A good question is an open-ended question. But that question still has to be well structured and not so open that it is hard to pin down an answer, ie “So what do you want to do with your life?” That is a question that leaves the client feeling stressed, anxious, apprehensive. It’s too big, and often the very reason why they’re meeting with me in the first place!
A good open ended question gives options. If it is too broad, then it becomes difficult to navigate. Questions that are excessively broad makes trying to come up with an answer frustrating for the client. So, the goal is to be open and manageable. Focus on the now. Ask questions about their current situation rather than one that covers a wide span of time.
The goal in knowing how to ask a good question is to tighten the field so the questions are not overly stressful or vague. Stressful questions can heighten anxiety and diffuse questions are too difficult to approach, making a client feel overwhelmed. A client’s emotional response to the questions being asked is as important as the questions themselves.
Learning how to ask powerful questions also means I have to learn how to monitor an individual’s response. I watch their face and body language. If it’s a good question, then the client will tend to look to the side. They will stop interacting with the coach who asks it so they can use their whole brain to answer the great question. They will either look down and to the side or up and to the side. It’s a physical shift you can see happen when they have been asked a good question.The client will be extremely focused on answering it rather than just offering a basic response.
Here are some examples of what can start a well-framed question to prompt both thinking and helpful answers:
- This time next year….
- With respect to your relationship with your partner, how would you like your relationship…….
- When you think about the place you’d like to live, what are three attributes that are important to you……
I try to simultaneously widen and narrow the scope so the answers are manageable and creative. I push the question forward so there are a variety of things for the client to consider and if the answers don’t seem to show up then maybe it’s a question that has to be taken off the table for a while.
By narrowing the scope of the question and leaving it open-ended, I can help the client have fresh thoughts and move closer to possible answers. It opens the field for creativity in answers but narrows it enough, so the question is not overwhelming to the point of a non-answer.
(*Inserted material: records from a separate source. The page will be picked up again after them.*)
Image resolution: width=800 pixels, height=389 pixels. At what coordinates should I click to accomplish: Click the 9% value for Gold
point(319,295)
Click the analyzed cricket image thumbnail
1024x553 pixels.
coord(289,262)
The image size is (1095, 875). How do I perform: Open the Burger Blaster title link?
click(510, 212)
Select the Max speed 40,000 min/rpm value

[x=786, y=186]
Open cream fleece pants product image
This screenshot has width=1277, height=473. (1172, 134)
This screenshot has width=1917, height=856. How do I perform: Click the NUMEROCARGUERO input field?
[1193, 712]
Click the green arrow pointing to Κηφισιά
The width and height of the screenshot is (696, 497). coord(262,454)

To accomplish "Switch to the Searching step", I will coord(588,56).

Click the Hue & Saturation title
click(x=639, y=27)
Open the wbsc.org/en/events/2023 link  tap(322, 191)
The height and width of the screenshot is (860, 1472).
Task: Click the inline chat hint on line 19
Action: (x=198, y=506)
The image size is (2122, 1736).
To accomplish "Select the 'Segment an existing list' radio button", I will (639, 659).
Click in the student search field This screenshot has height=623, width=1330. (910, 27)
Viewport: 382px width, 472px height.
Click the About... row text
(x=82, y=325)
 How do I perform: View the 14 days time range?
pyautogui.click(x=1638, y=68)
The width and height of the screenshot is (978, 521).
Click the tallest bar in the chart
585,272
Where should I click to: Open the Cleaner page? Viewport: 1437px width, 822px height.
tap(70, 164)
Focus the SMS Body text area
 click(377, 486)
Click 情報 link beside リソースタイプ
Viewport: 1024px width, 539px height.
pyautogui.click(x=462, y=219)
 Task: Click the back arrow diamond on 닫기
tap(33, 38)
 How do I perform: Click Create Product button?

Tools that can be Used to Form Questions
I am not the only one who can ask powerful questions! The fine art of question asking can help my clients, and it can help you deepen relationships in your life. People want to talk, communicate, think and love. They want to be known, heard, and understood. We all want deeper connections in our lives.
Deep and meaningful conversations (D&Ms) can happen anywhere, any time. You’ve probably had a great conversation with a total stranger on a plane. That’s connection, listening, and asking good questions that reveal a person to you. Connecting with others adds to your contentment, and helps you feel more connected. Connections with your faith, family, friends and work all can be made more powerful by asking good questions and listening to the answers. Deepening connections through powerful question asking is intentional act that can improve your life.
I’ve trained as a coach to learn how to do this; and believe it or not there are simple, over the counter tools that can help you do this in your life. There are plenty of books of “coaching questions” and there are simple question asking board games like Vertellis that offer pre-set categorized questions to enjoy with your loved ones. This viral list of “45 questions to ask while waiting” is another good one. These are simple tools that will help you develop your question asking.
What a great way to pass the time when you’re Zooming or socializing over the holidays!